WORK TO BE COMPLETED - Only the lines from the top of the listing below to the line that has "You are a computer-use" should be echoed, with both ends kept and pictures left out.

--- DATA RECORDS Enclosed Below ---

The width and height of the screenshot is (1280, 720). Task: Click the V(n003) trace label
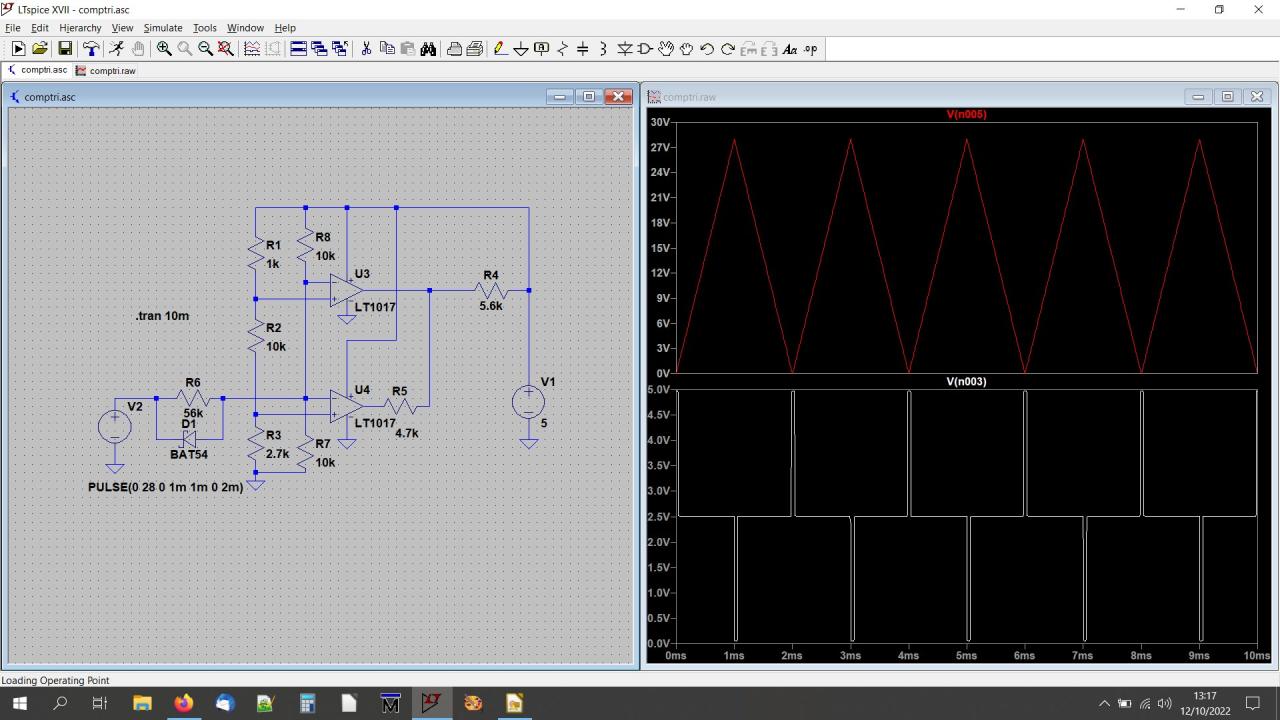pyautogui.click(x=966, y=381)
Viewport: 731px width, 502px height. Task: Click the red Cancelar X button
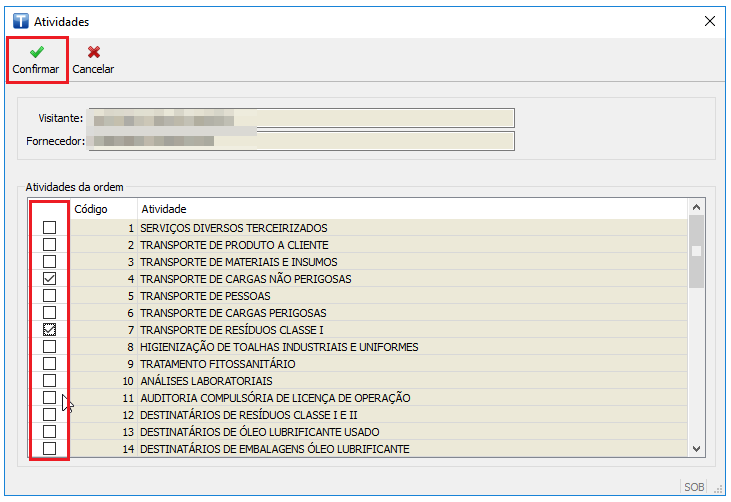tap(93, 59)
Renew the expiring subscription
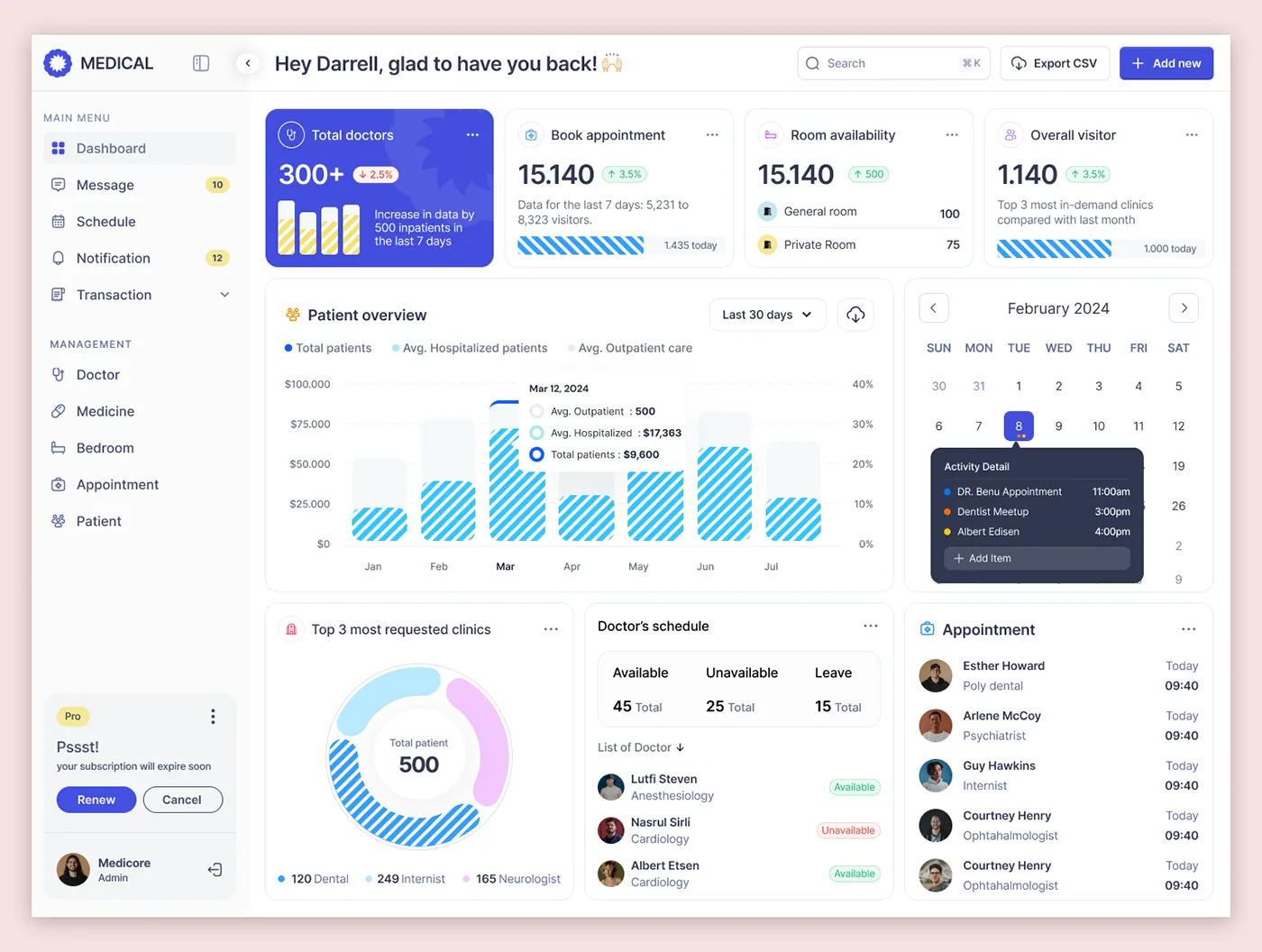 coord(96,800)
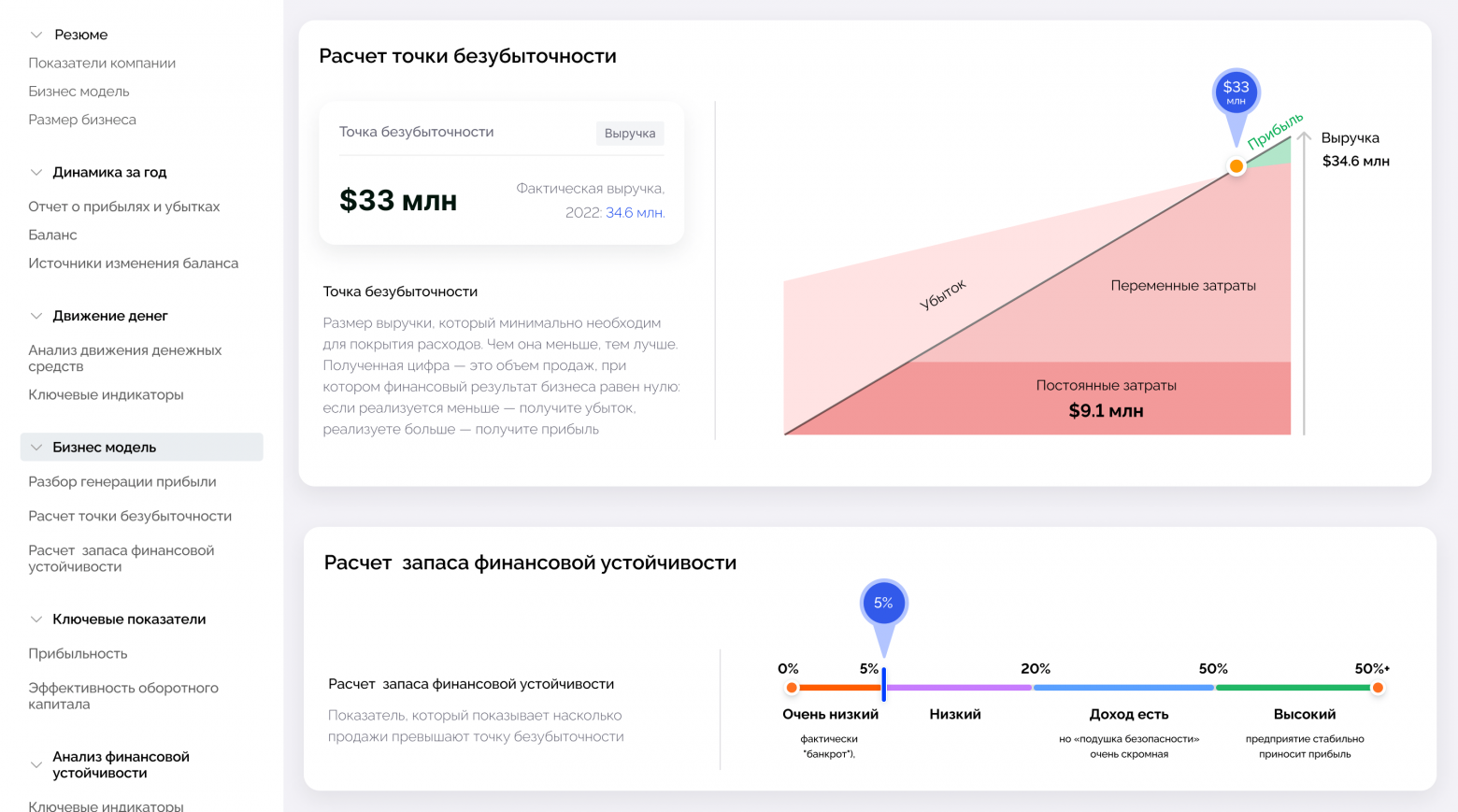Click the $33 млн map pin marker

(1236, 93)
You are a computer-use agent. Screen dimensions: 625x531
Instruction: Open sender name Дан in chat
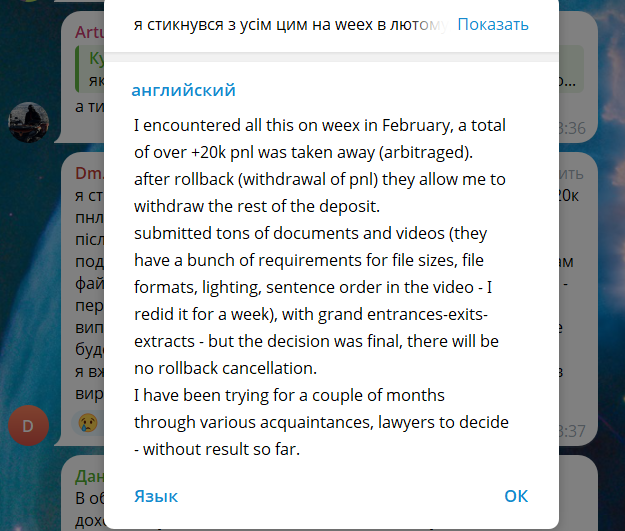pyautogui.click(x=89, y=476)
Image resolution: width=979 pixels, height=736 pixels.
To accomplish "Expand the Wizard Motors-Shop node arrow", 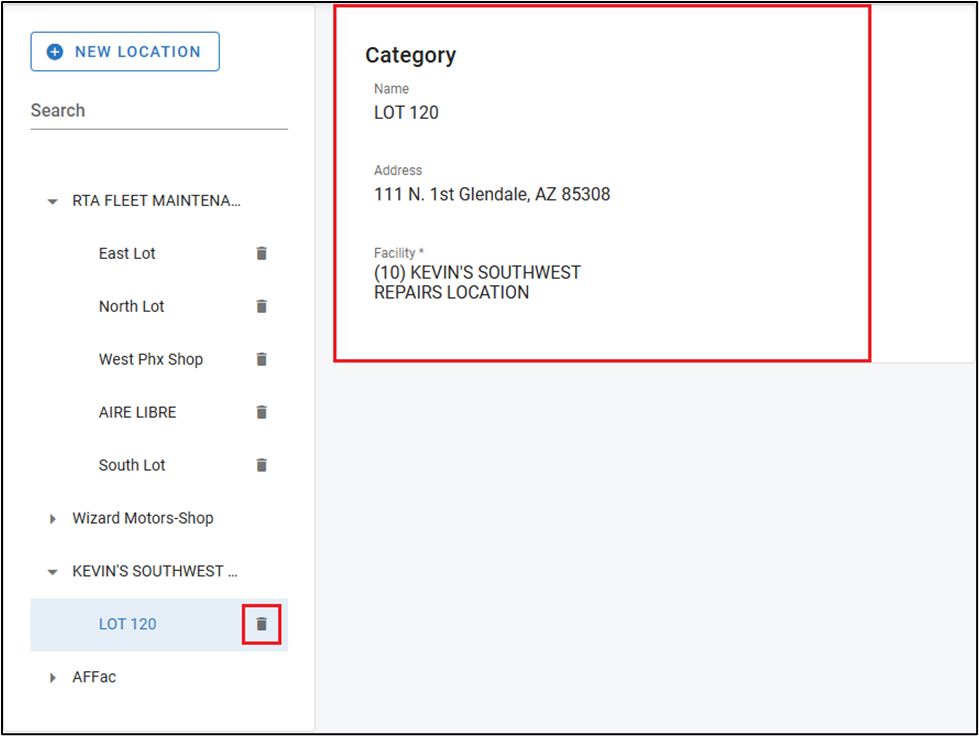I will [53, 519].
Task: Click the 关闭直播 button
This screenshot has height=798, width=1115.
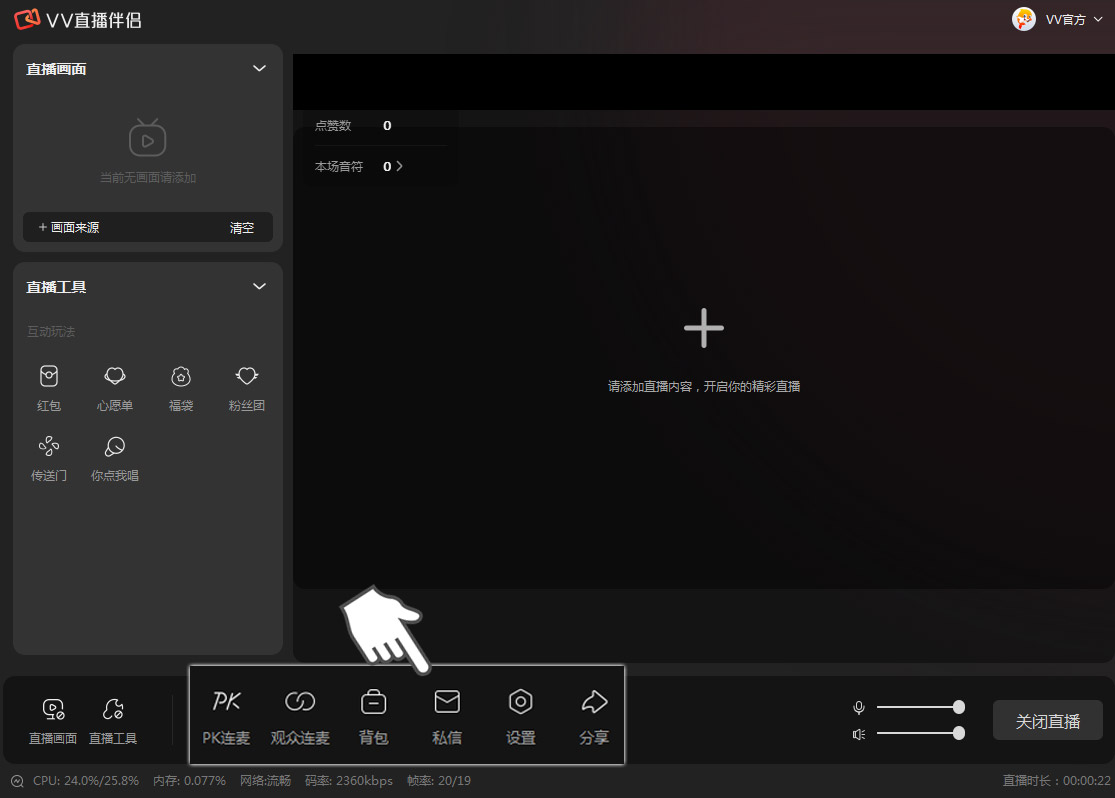Action: pos(1047,721)
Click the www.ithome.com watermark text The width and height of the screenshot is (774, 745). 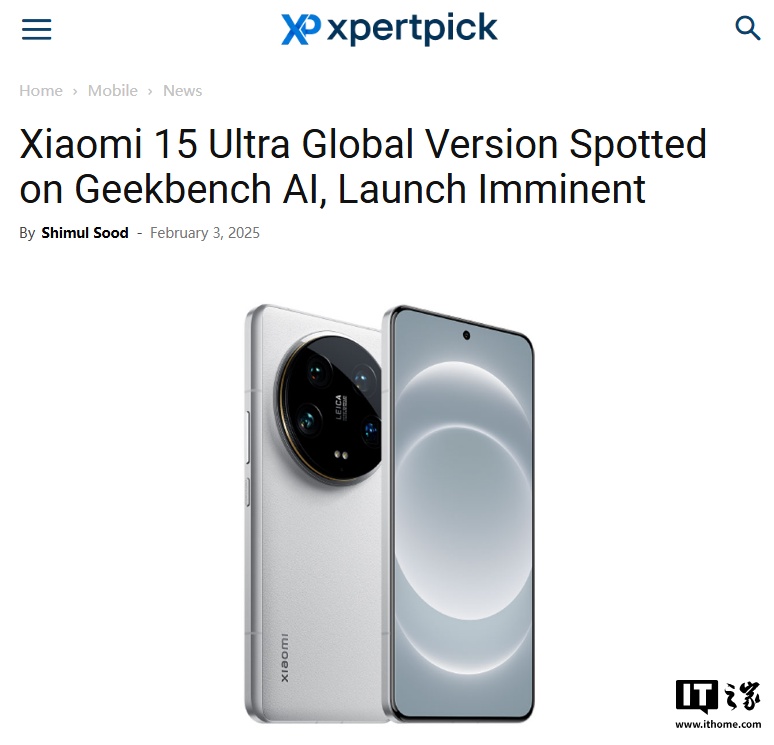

--- End of Enclosed DATA RECORDS ---

EXERCISE SOLUTION -
The width and height of the screenshot is (1280, 720). Task: Click the V(n003) trace label
pyautogui.click(x=966, y=381)
Viewport: 731px width, 502px height. Task: Click the red Cancelar X button
tap(93, 59)
Renew the expiring subscription
 coord(96,800)
Click the $33 млн map pin marker

(1236, 93)
You are a computer-use agent. Screen dimensions: 625x531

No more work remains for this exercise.